L'exécutif fait face, en outre, à au moins deux difficultés majeures. Tout d'abord, une confrontation des visions au sein même du gouvernement entre les socialistes, qui souhaitent construire des logements publics sur des terrains verts, et les écologistes, qui veulent maintenir ces espaces naturels et leur biodiversité en l'état. Les blocages autour de la friche Josaphat à Schaerbeek ou du Chant des Cailles à Watermael-Boitsfort sont des exemples emblématiques de ces frictions. La deuxième difficulté réside dans les projets de construction d'immeubles hauts, qui ne sont plus tout à fait au goût du jour et qui se heurtent à de plus en plus d'oppositions de riverains. Ceux-ci craignent une baisse de leur qualité de vie (moins de soleil, vents froids, paysages moins harmonieux) et multiplient les recours.
Et si une partie de la solution se trouvait sous les pieds des Bruxellois ? C'est en tout cas une piste envisagée par Gaëtan Van Goidsenhoven et Anne-Charlotte d'Ursel. Afin d'éviter d’occuper les derniers espaces non bâtis en milieu urbain, ces députés bruxellois d'opposition (MR) ont déposé au Parlement une proposition de résolution visant à "construire la ville sous la ville".
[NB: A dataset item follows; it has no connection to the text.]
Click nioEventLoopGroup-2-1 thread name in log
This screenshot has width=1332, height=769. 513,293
Des affectations multiples
Evidemment, par endroits, le sous-sol est déjà exploité pour, notamment, les canalisations, les lignes de métro, certains tunnels routiers ou des parkings. Mais les deux élus libéraux estiment que les espaces inoccupés devraient être "de plus en plus convoités". "On peut envisager de créer des infrastructures collectives comme des salles de sport ou des espaces culturels, mais aussi des boîtes de nuit, de l'horeca...", détaille Gaëtan Van Goidsenhoven à La Libre. Parmi les potentialités offertes par le sous-sol, le député cite aussi le développement de l'agriculture urbaine. "On peut y cultiver certaines plantes comme le fenouil, le radis ou la laitue. L'exemple de la ferme urbaine dans les caves de Cureghem montre aussi que la production de champignons et de micropousses peut y être optimale. N'oublions pas non plus l'aquaponie, ce système qui unit culture et élevage de poissons. Le sous-sol présente de nombreux avantages, parmi lesquels la grande disponibilité des surfaces et la conservation d'une température constante, quelle que soit la saison."
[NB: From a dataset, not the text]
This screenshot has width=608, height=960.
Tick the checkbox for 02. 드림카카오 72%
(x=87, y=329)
Les deux élus MR vont-ils jusqu'à imaginer des logements sous terre ? "Non ! Nous ne souhaitons pas placer les Bruxellois dans des habitats troglodytes", assure M. Van Goidsenhoven. "On pourrait par contre permettre aux propriétaires de créer une pièce en sous-sol, comme dans les 'maisons iceberg' à Londres. Cette option présente l’intérêt d’agrandir un immeuble soumis le cas échéant à des règles strictes en matière d’urbanisme et de patrimoine qui empêchent de construire en hauteur et de réaliser des extensions de toits."
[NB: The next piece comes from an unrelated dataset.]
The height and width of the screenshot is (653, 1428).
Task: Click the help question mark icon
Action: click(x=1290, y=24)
Le député estime qu'une meilleure exploitation du sous-sol offrirait de véritables perspectives pour des développements immobiliers. "De nombreuses zones d'entreposage et de stockage actuellement en surface pourraient être enfouies, ce qui permettrait de réaffecter les espaces et d'y créer du logement. Tout le monde s'y retrouverait", projette cet ancien bourgmestre d'Anderlecht. "On pourrait aussi envisager la réalisation de nouveaux tunnels routiers, permettant de dégager de la place en surface pour la mobilité douce et pour l’aménagement d’espaces publics agréables et conviviaux. Une telle déminéralisation des espaces redonnerait une place à la nature, favoriserait la biodiversité et réduirait les îlots de chaleur."
La majorité bruxelloise est sceptique
Comment cette proposition est-elle accueillie du côté du gouvernement bruxellois ? Au sein du cabinet du secrétaire d'Etat en charge de l'Urbanisme, la réponse est claire : no comment. "Nous n'avons pas l'habitude de réagir à une initiative parlementaire. Nous laissons le travail des députés avancer sans le commenter", nous indique Marc Debont, le porte-parole de Pascal Smet.
"L'idée est très bonne mais beaucoup trop coûteuse et trop compliquée à appliquer", lance une autre source gouvernementale qui ne souhaite pas être citée. "Rappelez-vous la tentative de création d'un skate-park à la station de métro Yser ou d'une discothèque à la station Louise : les contraintes sécuritaires et budgétaires étaient bien trop importantes, et les projets ont été abandonnés."

Pourtant, tout ne partirait pas de zéro. La Région bruxelloise possède déjà des milliers de mètres carrés de sous-sol creusés non utilisés. L'administration de Bruxelles Mobilité, en charge des équipements et infrastructures régionales, dispose d'ailleurs d'un inventaire de tels espaces souterrains, qui sont au nombre de 13, tous connexes à des stations de la Stib. Parmi ceux-ci figurent notamment Sainctelette et ses 4.898 m² vides, Midi-Fonsny et ses 2500 m² ou Hermann-Debroux et ses 1.840 m². "Il semble donc apparent que l'utilisation des espaces en sous-sols de Bruxelles Mobilité n'est encore que peu exploitée, au-delà de l'usage qui en est fait pour les infrastructures du métro", indiquent les libéraux.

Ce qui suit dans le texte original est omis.